Platts AGS by S&P Global Commodity Insights brings the US oil market a new benchmark assessment that reflects the value of high-quality, export-ready crude at the intersection of domestic and global demand, free of any distortion from logistics.

Platts American GulfCoast Select – Export Crude Commentary

  • Platts AGS assessed weaker against forward Dated Brent, up versus MEH
  • US crude exports over week estimated at 2.706 million b/d: cFlow

Platts American GulfCoast Select was assessed broadly weaker Feb. 3 against both the 15- to 45-days forward NYMEX WTI and Dated Brent strips, while against West Texas intermediate crude on the US Gulf Coast, Platts AGS strengthened.

Platts AGS, which represents Midland-spec WTI crude for export out of the US Gulf Coast on an FOB basis, was assessed 2 cents/b weaker against the forward NYMEX WTI strip at a $2.20/b premium. Against the forward Dated Brent strip, Platts AGS was assessed 42 cents/b weaker at a $3.27/b discount. While weaker against both forward strips, against WTI crude at the Magellan East Houston terminal, against which WTI FOB cargo values are often calculated, Platts AGS was assessed 2 cents/b stronger to a 27 cents/b premium.
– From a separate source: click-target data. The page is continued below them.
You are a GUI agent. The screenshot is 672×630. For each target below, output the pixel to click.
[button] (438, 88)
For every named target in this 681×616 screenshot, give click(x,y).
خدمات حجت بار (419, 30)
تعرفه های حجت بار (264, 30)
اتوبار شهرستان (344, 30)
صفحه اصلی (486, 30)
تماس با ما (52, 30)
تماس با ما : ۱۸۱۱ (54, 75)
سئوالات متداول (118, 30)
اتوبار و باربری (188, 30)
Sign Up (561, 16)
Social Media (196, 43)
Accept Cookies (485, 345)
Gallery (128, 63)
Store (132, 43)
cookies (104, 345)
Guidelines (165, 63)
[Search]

Meanwhile, US crude exports were expected to have slowed over the week ended Feb. 3, according to Platts cFlow ship and commodity tracking software from S&P Global Commodity Insights. US crude exports over the week were estimated at 2.706 million b/d, down 1.227 million b/d from the cFlow estimate for the week prior, while down 786,000 b/d from the US Energy Information Administration’s reported figure for the same period. The slowdown on exports would put weekly crude export volumes at their lowest level in over three months, according to cFlow, but a broader and more prolonged slowdown in US crude export volumes was not expected.

Platts is part of S&P Global Commodity Insights.